**DATASET RECORDS**
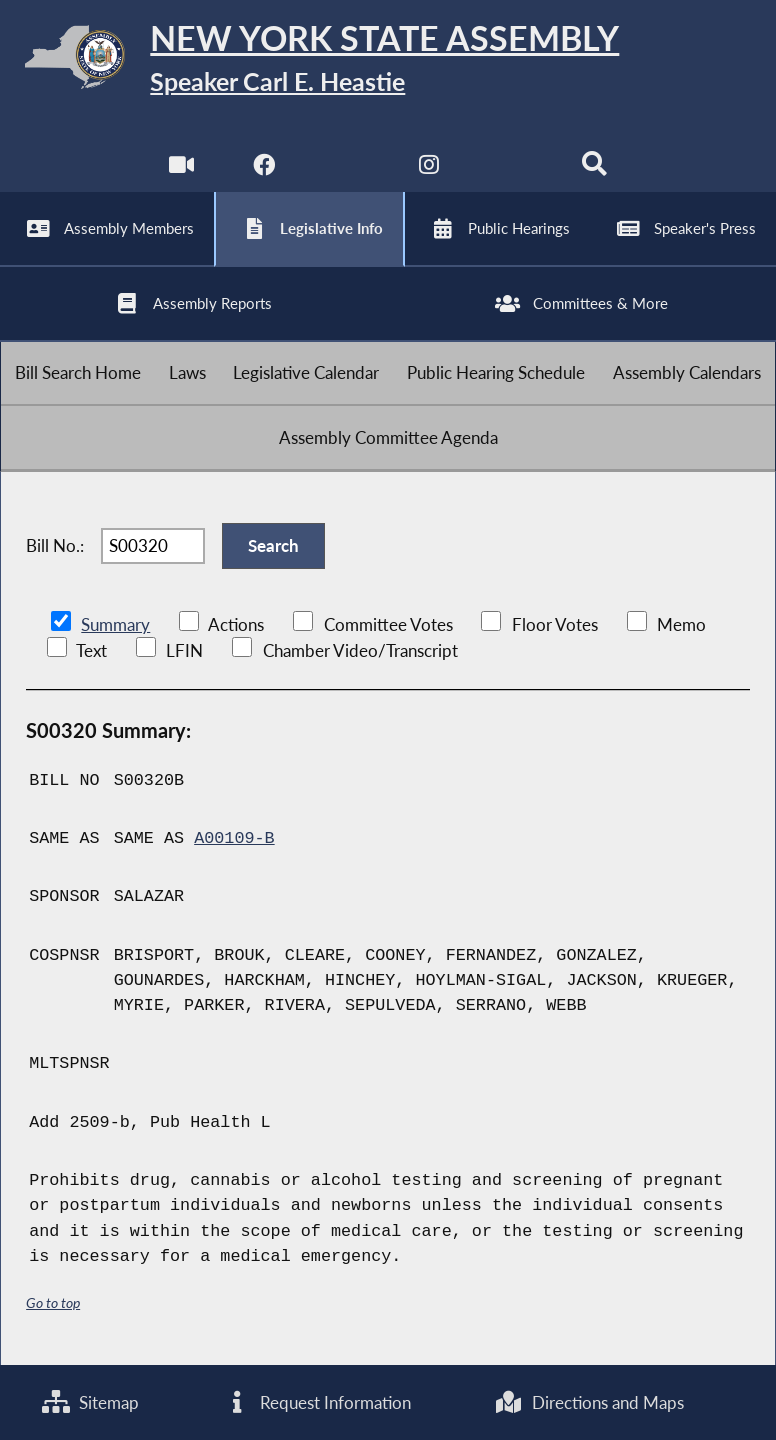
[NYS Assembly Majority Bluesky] (512, 169)
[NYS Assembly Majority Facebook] (263, 169)
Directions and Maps (589, 1402)
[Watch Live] (181, 169)
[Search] (594, 169)
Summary (115, 624)
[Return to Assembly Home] (388, 61)
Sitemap (90, 1402)
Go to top (53, 1302)
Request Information (317, 1402)
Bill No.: (55, 545)
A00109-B (234, 838)
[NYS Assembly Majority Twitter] (346, 169)
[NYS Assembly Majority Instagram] (429, 169)
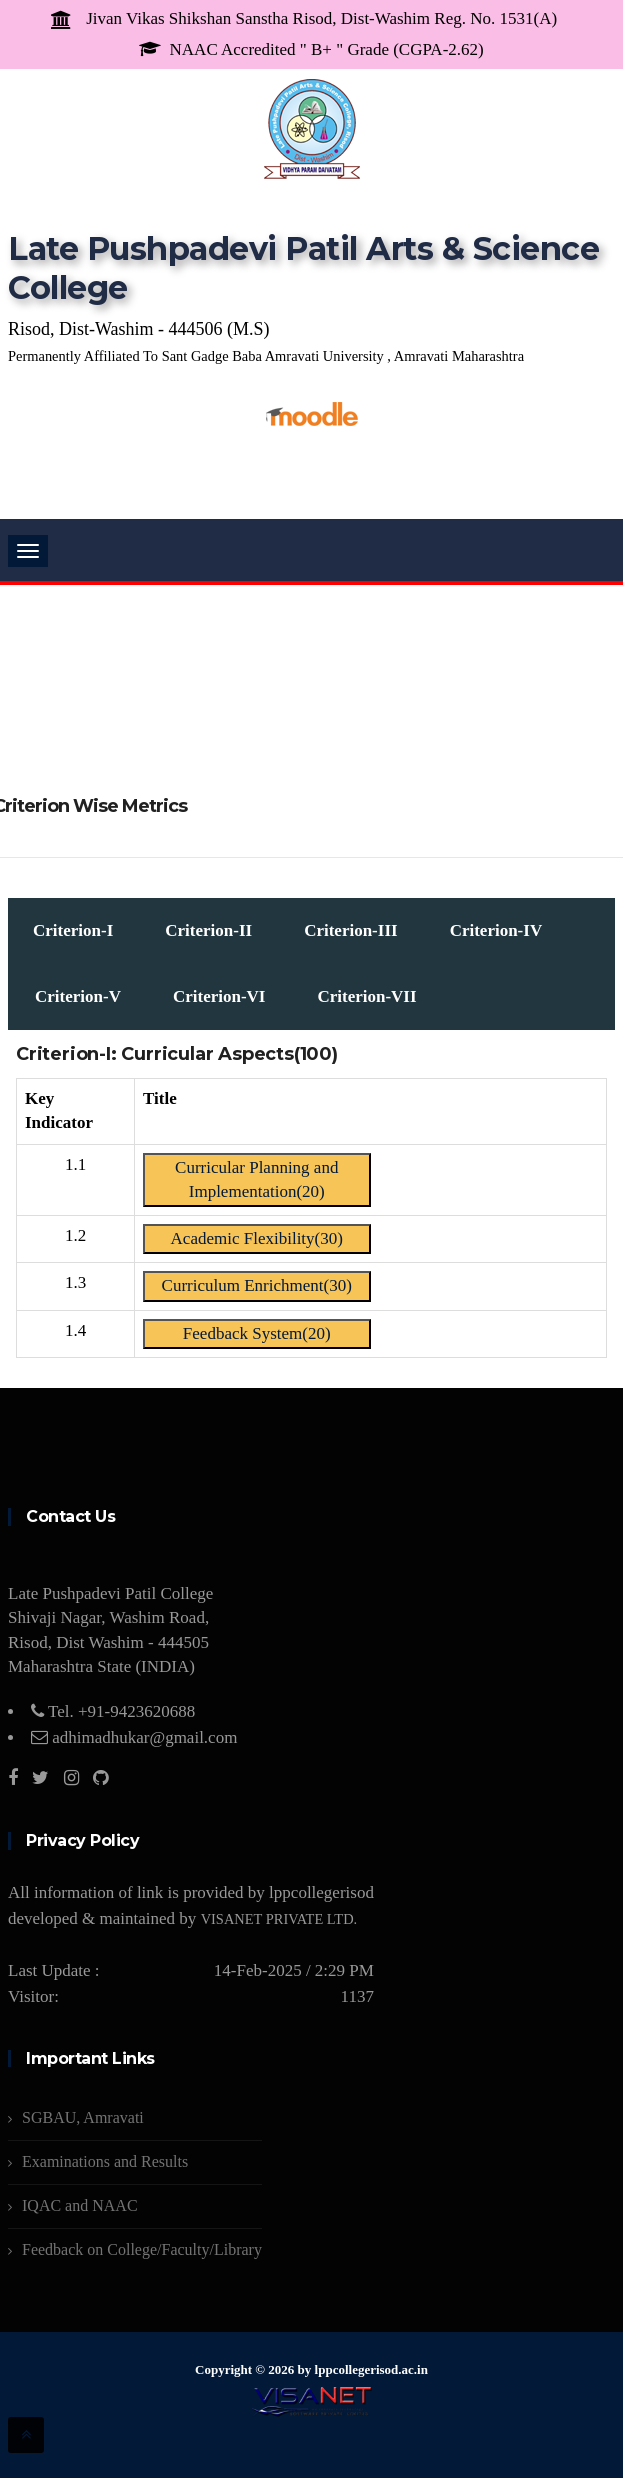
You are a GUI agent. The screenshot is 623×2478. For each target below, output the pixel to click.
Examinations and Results (105, 2161)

**INSTRUCTIONS TO FOLLOW**
Update the material by changing every "Majority" to "Minority" and leaving everything else the same. Omit the pictures from your answer.

**ANSWER BELOW**
[NYS Assembly Minority Bluesky] (512, 169)
[NYS Assembly Minority Facebook] (263, 169)
Directions and Maps (589, 1402)
[Watch Live] (181, 169)
[Search] (594, 169)
Summary (115, 624)
[Return to Assembly Home] (388, 61)
Sitemap (90, 1402)
Go to top (53, 1302)
Request Information (317, 1402)
Bill No.: (55, 545)
A00109-B (234, 838)
[NYS Assembly Minority Twitter] (346, 169)
[NYS Assembly Minority Instagram] (429, 169)
You are a GUI agent. The screenshot is 623×2478. For each target below, output the pixel to click.
Examinations and Results (105, 2161)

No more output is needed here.